TASK TO CARRY OUT
Repeat exactly the lines from the one containing "The height and width of the screenshot is (400, 675)." through the last line of the records below, both included, and nothing else.

SUPPLIED ENTRIES

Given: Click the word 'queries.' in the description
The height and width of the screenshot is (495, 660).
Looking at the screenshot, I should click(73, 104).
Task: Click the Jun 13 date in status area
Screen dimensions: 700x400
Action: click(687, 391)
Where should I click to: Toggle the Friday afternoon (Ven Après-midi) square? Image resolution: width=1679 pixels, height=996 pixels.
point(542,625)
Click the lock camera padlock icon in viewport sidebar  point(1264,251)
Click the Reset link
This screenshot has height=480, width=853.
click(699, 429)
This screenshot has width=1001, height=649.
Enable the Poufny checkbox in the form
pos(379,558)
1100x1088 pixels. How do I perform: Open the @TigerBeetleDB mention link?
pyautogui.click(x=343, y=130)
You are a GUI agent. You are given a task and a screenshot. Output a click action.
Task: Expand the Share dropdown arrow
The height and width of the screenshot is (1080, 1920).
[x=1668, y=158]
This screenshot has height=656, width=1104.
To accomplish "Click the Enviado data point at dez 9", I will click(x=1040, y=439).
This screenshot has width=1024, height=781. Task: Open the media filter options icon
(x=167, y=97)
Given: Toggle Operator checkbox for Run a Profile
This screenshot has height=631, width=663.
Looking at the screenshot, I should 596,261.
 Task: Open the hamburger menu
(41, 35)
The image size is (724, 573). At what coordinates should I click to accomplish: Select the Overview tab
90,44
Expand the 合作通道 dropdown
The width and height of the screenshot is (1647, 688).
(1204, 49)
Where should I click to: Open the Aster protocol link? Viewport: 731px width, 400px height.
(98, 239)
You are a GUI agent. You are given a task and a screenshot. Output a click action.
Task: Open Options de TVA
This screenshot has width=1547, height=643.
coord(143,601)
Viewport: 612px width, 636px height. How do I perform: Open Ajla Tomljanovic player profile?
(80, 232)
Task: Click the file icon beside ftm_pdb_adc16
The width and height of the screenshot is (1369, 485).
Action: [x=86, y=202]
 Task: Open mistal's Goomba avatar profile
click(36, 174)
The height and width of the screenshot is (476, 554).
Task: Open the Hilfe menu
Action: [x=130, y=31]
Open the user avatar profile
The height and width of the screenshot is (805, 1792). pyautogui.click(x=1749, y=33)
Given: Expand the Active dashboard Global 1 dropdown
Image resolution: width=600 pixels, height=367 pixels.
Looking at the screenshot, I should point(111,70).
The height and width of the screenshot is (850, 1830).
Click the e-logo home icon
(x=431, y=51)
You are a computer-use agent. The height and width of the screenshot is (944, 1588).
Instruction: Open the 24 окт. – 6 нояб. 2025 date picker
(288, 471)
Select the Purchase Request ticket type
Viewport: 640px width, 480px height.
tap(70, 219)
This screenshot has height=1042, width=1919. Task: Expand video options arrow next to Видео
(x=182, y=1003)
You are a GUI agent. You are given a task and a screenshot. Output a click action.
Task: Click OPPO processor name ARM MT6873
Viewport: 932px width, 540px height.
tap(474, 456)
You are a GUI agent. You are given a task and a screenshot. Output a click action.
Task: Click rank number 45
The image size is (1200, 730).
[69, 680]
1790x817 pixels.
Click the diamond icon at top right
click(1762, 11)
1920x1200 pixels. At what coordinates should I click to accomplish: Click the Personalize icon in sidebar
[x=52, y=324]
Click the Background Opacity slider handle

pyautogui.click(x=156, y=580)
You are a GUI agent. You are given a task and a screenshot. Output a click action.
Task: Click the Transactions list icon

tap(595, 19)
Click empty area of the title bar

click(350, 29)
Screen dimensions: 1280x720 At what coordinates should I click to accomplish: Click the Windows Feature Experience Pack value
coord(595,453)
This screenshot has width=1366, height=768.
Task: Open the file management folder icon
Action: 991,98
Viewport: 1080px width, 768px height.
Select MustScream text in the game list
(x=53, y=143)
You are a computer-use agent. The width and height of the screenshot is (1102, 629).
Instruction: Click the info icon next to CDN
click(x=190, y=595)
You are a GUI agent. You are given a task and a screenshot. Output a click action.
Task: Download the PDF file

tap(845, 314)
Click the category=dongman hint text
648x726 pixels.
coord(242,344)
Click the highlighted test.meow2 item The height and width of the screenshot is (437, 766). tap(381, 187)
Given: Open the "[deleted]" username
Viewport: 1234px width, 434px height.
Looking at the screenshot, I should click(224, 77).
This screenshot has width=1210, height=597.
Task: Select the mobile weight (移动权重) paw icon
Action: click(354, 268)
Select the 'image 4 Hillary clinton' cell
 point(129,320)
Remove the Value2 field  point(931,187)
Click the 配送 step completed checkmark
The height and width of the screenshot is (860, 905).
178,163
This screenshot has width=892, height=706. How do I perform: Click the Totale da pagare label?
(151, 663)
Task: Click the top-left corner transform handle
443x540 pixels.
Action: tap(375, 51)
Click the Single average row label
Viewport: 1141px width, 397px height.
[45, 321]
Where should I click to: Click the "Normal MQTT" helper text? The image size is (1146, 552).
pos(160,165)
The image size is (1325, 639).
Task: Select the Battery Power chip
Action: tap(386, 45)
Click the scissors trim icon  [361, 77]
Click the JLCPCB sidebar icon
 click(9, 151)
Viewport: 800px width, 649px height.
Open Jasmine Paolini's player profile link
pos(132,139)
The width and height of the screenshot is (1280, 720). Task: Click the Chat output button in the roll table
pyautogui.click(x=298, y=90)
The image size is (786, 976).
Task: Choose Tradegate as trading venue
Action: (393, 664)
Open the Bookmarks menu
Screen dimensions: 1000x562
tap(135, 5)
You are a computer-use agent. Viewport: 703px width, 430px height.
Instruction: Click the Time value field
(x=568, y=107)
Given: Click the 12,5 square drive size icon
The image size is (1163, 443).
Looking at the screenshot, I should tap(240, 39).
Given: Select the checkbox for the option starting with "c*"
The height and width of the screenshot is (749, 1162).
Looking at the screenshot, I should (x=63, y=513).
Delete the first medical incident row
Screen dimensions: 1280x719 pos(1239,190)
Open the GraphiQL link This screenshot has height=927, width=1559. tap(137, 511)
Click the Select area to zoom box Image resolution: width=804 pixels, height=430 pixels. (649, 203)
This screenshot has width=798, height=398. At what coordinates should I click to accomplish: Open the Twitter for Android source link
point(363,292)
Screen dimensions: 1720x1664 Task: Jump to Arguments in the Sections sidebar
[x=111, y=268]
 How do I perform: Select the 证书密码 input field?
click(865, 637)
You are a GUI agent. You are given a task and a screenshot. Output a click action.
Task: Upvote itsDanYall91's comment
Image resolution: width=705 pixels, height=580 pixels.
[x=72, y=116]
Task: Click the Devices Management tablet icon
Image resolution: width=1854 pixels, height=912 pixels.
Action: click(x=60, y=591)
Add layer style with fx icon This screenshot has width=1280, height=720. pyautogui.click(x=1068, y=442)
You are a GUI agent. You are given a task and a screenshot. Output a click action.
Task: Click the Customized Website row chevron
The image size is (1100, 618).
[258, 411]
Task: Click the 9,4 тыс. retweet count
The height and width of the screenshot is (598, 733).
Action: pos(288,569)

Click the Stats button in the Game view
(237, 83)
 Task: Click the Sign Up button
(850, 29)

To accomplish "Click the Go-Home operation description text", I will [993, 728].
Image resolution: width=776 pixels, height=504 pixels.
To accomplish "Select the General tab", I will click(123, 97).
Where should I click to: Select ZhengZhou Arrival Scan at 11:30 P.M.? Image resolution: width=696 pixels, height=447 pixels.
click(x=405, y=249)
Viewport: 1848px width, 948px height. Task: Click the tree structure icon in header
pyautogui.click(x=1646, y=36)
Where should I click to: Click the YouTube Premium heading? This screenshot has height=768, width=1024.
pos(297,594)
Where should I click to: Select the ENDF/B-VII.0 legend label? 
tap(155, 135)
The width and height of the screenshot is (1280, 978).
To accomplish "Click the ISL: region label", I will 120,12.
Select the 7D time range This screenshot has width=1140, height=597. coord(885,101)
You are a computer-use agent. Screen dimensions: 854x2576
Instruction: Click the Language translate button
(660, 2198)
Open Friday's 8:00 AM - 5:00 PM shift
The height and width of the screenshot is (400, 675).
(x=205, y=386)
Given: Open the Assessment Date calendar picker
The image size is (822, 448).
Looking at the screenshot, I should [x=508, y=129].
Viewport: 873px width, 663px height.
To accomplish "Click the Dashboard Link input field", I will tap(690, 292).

OUTPUT FOR THIS EXERCISE
The height and width of the screenshot is (400, 675).
(x=205, y=386)
Given: Open the Assessment Date calendar picker
The image size is (822, 448).
Looking at the screenshot, I should [x=508, y=129].
Viewport: 873px width, 663px height.
To accomplish "Click the Dashboard Link input field", I will tap(690, 292).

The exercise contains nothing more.